§ EXERCISE TASK:
Rewrite every line of the material below as a numbered list, omitting blank lines and leaving the pictures out of the answer.

Page and screen pointing data:

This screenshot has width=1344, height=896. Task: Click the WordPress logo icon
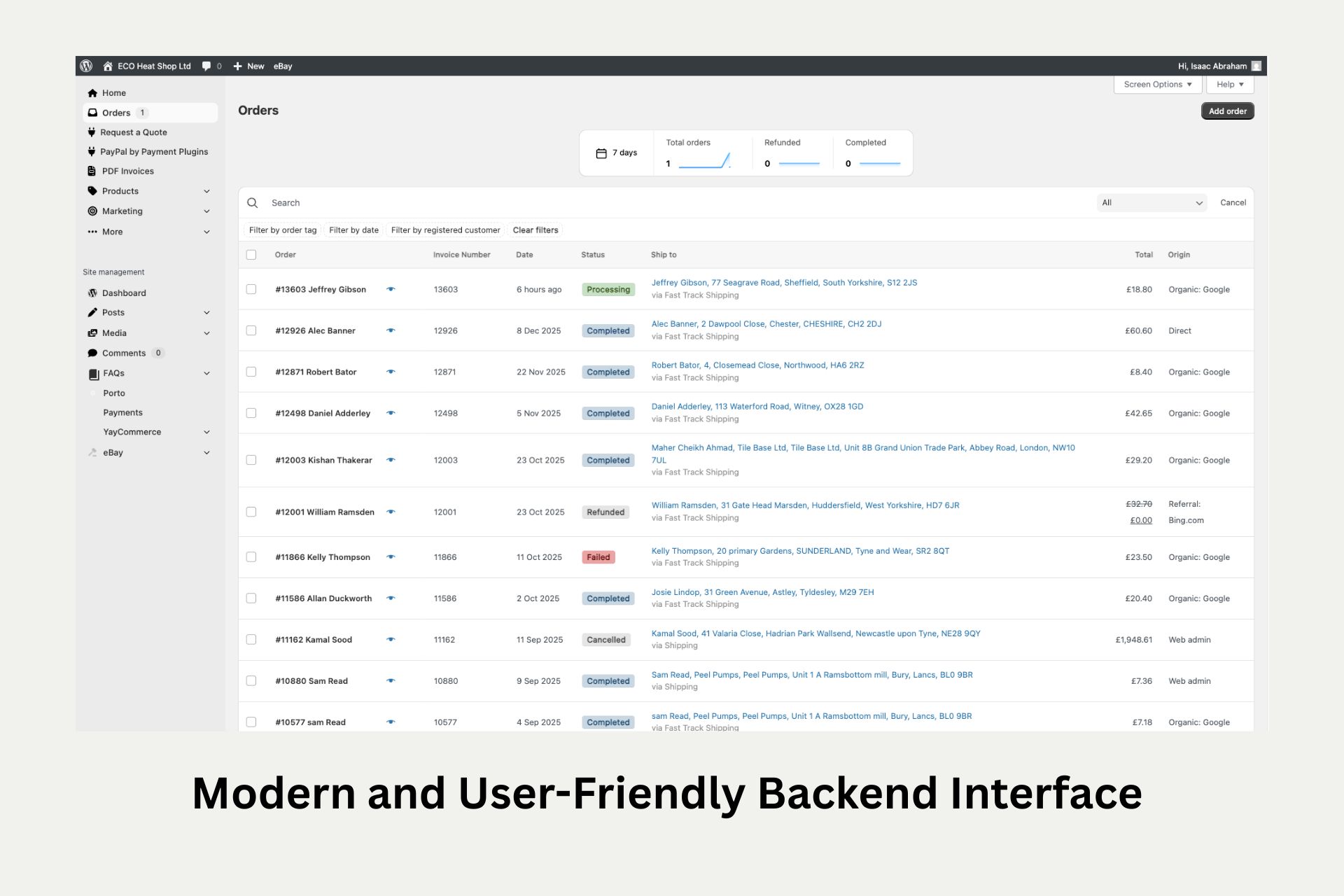coord(86,66)
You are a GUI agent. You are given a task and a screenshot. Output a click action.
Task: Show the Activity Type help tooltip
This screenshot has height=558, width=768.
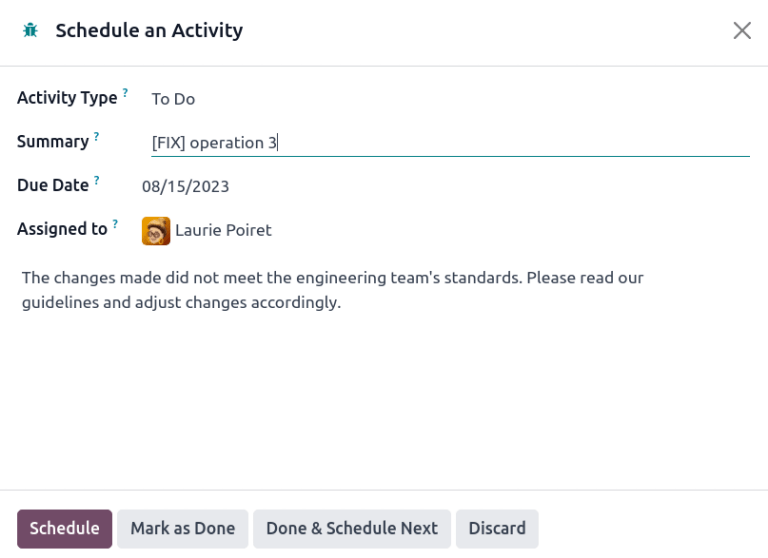click(125, 93)
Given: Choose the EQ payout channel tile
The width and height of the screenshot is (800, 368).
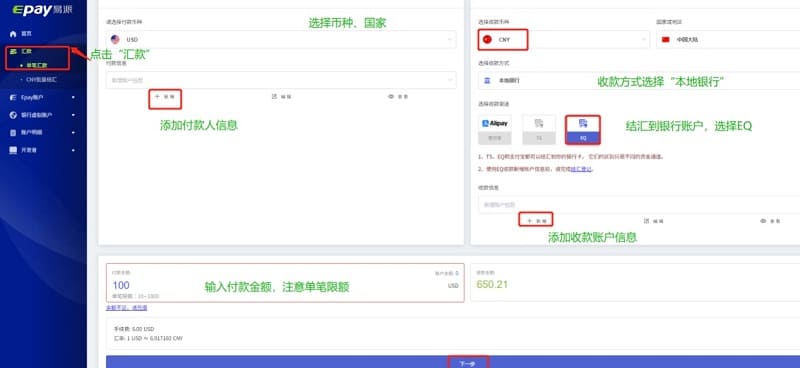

§ ANSWER:
1. This screenshot has width=1344, height=896. Task: Click the WordPress logo icon
2. coord(86,66)
3. You are a GUI agent. You are given a task and a screenshot. Output a click action.
4. Task: Show the Activity Type help tooltip
5. This screenshot has height=558, width=768.
6. click(125, 93)
7. Given: Choose the EQ payout channel tile
8. The width and height of the screenshot is (800, 368).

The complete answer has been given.